WHAT IS EXPECTED: Everything from the line containing "This screenshot has height=714, width=410." to the last line of the listing below should be restated exactly, both ends included, with nothing added and the pictures omitted.

RECORDS SUPPLIED:
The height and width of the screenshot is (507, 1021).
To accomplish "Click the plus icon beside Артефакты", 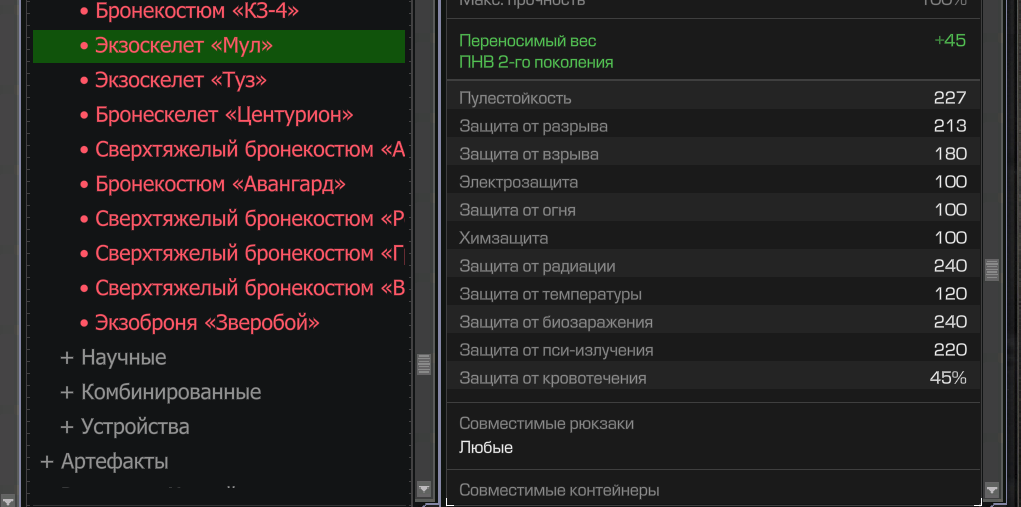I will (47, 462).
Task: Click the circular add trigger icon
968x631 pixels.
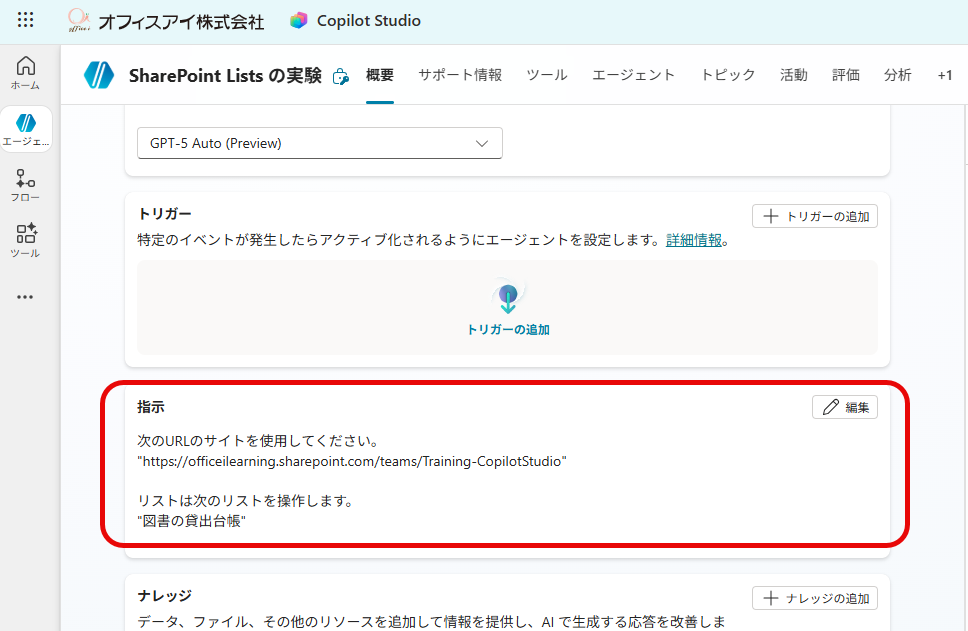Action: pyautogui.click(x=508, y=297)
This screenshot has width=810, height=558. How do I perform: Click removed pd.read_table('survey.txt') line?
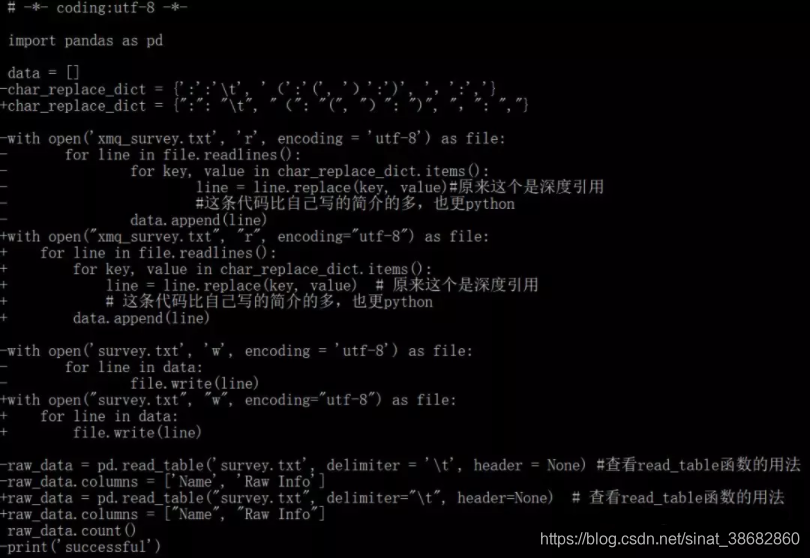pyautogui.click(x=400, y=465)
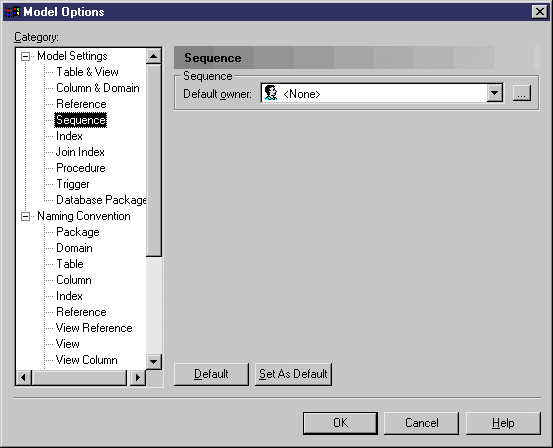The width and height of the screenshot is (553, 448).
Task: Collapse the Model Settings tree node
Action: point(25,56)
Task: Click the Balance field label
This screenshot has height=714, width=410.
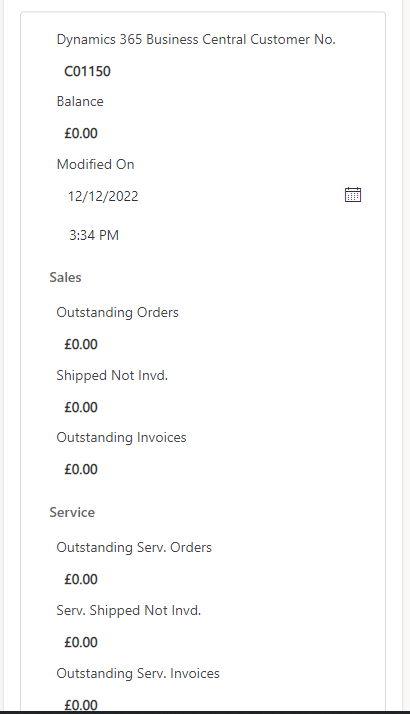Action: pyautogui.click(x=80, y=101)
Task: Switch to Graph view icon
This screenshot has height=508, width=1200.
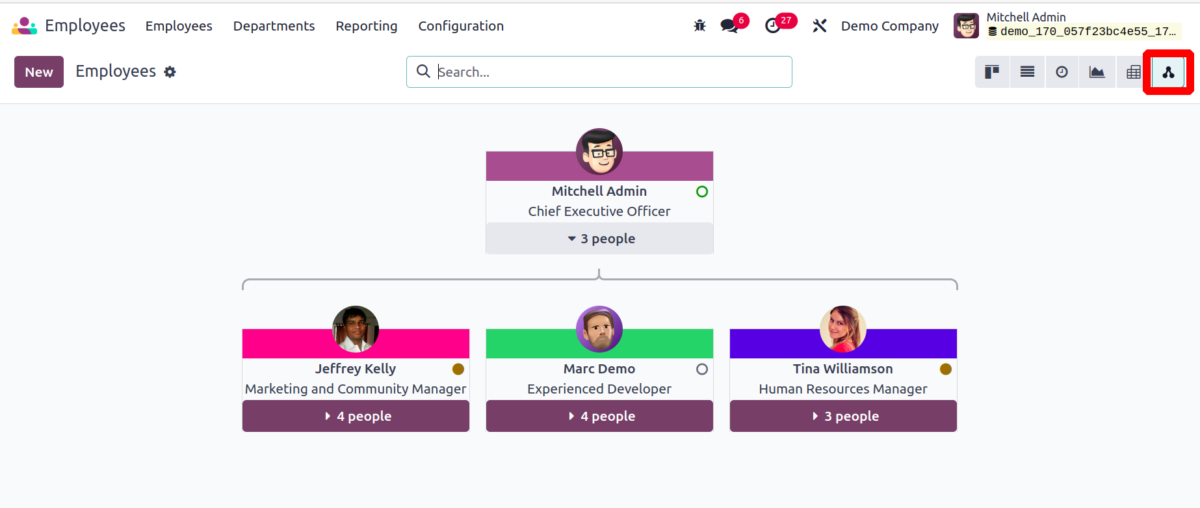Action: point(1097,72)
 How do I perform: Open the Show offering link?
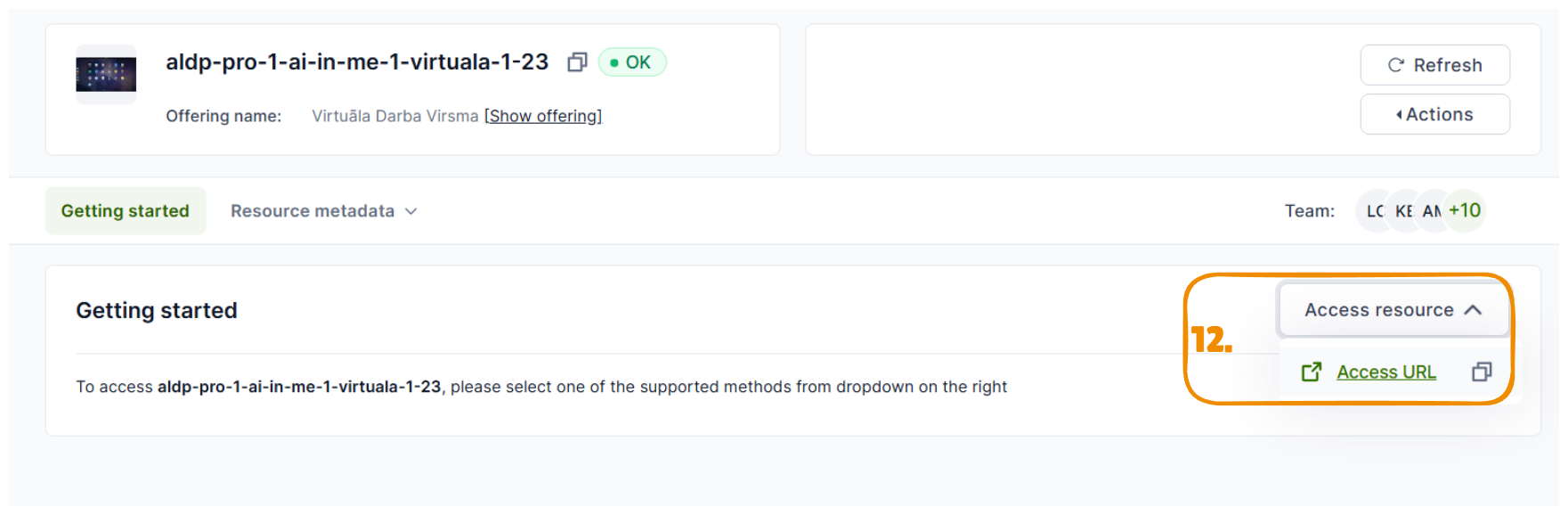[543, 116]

OUTPUT OF THE EXERCISE:
This screenshot has height=714, width=410.
Action: pyautogui.click(x=80, y=101)
Task: Switch to Graph view icon
This screenshot has height=508, width=1200.
Action: point(1097,72)
 How do I perform: Open the Show offering link?
[543, 116]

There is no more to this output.